Sejumlah PTN Jajaki Kebijakan Kampus Merdeka

M Nasih

Unair Rancang Kurikulum Multidisplin Ilmu, Unesa Memulai di Tahun 2019
Surabaya, Bhirawa
Usai mengeluarkan kebijakan ‘Merdeka Belajar’ bagi SD, SMP dan SMA. Kini, Menteri Pendidikan dan Kebudayaan (Mendikbu) Nadiem Makarim juga keluarkan kebijakan baru bagi Perguruan Tinggi (PT). Yakni kebijakan ‘Kampus Merdeka’ yang merupakan tindak lanjut dari konsep ‘Merdeka Belajar’.
Tercatat ada empat pokok kebijakan. Diantaranya otonomi pembukaan program studi baru, reakreditasi otomatis dan sukarela, mahasiswa bebas belajar tiga semester diluar program studi dan permudah syarat PTN-BH (Perguruan Tinggi Negeri Berbadan Hukum).
Terkait hal itu, Rektor Universitas Airlangga (Unair), Prof Mohammad Nasih memberikan tanggapannya. Menurutnya, wacana kebijakan reakreditasi otomatis dan sukarela merupakan hal yang wajar. Terlebih bagi fakultas dan program studi yang sudah siap.
“Bahkan program studi yang sudah terakreditasi internasional oleh beberapa orang lembaga, akan ditingkatkan akreditasi internasional dengan lembaga lain yang belum dijajaki. Jadi ini menjadi salah satu hal penting yang sudah dilakukan untuk mendukung kebijakan yang baru,” ujar dia.
Selain itu, kedepan Unair juga akan merancang kebijkan terkait perumusan kurikulum lintas multidisiplin. Di mana mahasiswa ilmu sosial, misalnya, bisa juga belajar ilmu eksakta. ”Dan mahasiswa ilmu eksak juga bisa mengerti ilmu sosial,” tambah dia.
▬▬▬▬▬▬▬▬▬▬
*TUGAS YANG DIBERIKAN 1*
Ubah seluruh bagian berita tentang Kampus Merdeka mulai dari "Terkait hal itu, Rektor" hingga "yang sudah siap.", dengan mengganti "wajar" menjadi "lumrah".
*TUGAS YANG DIBERIKAN 2*
Lanjutkan berita tentang Kampus Merdeka setelah kalimat terakhirnya.
Daftar berikut tidak ada kaitannya dengan berita tentang Kampus Merdeka.
▬▬▬▬▬▬▬▬▬▬
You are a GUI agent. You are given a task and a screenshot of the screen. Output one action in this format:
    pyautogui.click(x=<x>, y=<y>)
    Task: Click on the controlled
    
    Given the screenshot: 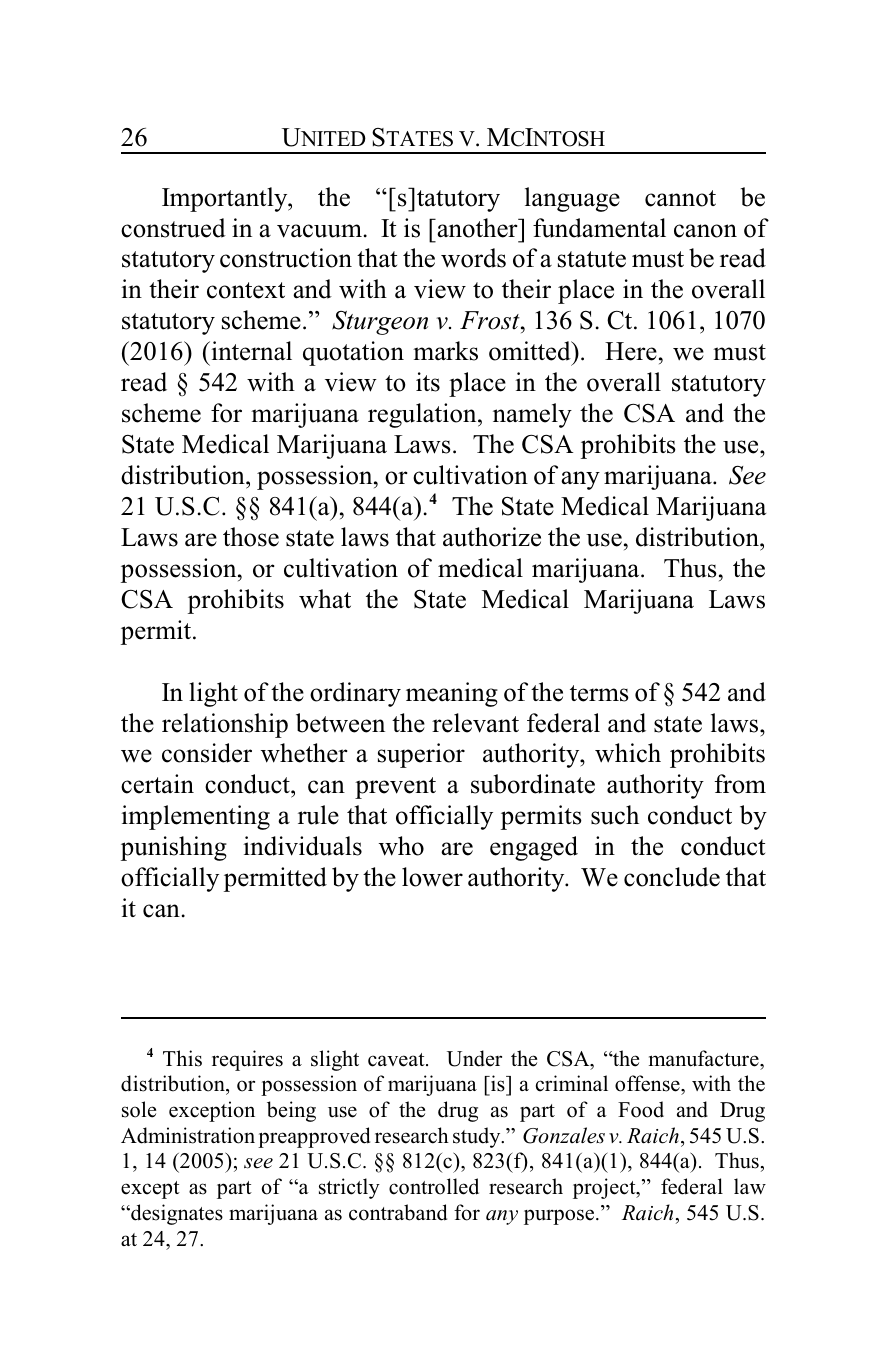 What is the action you would take?
    pyautogui.click(x=434, y=1186)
▬▬▬▬▬▬▬▬▬▬
*JAWABAN TUGAS 1*
Terkait hal itu, Rektor Universitas Airlangga (Unair), Prof Mohammad Nasih memberikan tanggapannya. Menurutnya, wacana kebijakan reakreditasi otomatis dan sukarela merupakan hal yang lumrah. Terlebih bagi fakultas dan program studi yang sudah siap.

*JAWABAN TUGAS 2*
Sementara itu, salah satu wujud nyata yang rencananya akan dilakukan Unair adalah adanya mata kuliah berbasis digital dan program magang di luar negeri atau pertukaran pelajar yang akan menggantikan tugas akhir. Dengan catatan, mahasiswa sudah mengambil semua mata kuliah wajib selama masa perkuliahan. Dan sudah memenuhi syarat dan ketentuan yang berlaku.
“Mahasiswa bisa belajar tanpa adanya ruang dan waktu. Dan itu lebih terlihat flkesibel. Namun kebijakan itu jangan diartikan bebas sebebas – bebasnya. Mahasiswa wajib mengikuti peraturan dari kampus yaitu teratur dan kompeten,” tandasnya.
Kebijakan ‘Kampus Merdeka’ utamanya terkait mahasiswa bebas belajar tiga semester di luar program studi rupanya sudah dimulai Universitas Negeri Surabaya (Unesa). Dikatakan Wakil Rektor (Warek) I Unesa, Prof Bambang Yulianto juga menjelaskan, sebelum kebijakan yang dicetuskan Mendikbud keluar, pihaknya sudah lebih dulu menggagas konsep kurikulum di Unesa.
“Jadi kebijakan tahun ini mahasiswa boleh mengambil mata kuliah di luar prodi, fakultas atau universitas luar yang kita ada kerjasamanya. Kami menyebutnya kurikulum mayor dan minor. Hanya saja konsep kurikulum kami berlaku 40 SKS. Sedangkan yang digagas Mendikbud sampai semester III,” urainya.
Terkait wacana masa perkuliahan lima semester, Prof Bambang mengaku, jika pihaknya belum memahami betul. Hanya saja, berdasar pemahamannya masa kuliah lima semester untuk pembelajaran di prodi aslinya. Sedangkan sisanya tiga semester ditempuh melalui multidisiplin ilmu.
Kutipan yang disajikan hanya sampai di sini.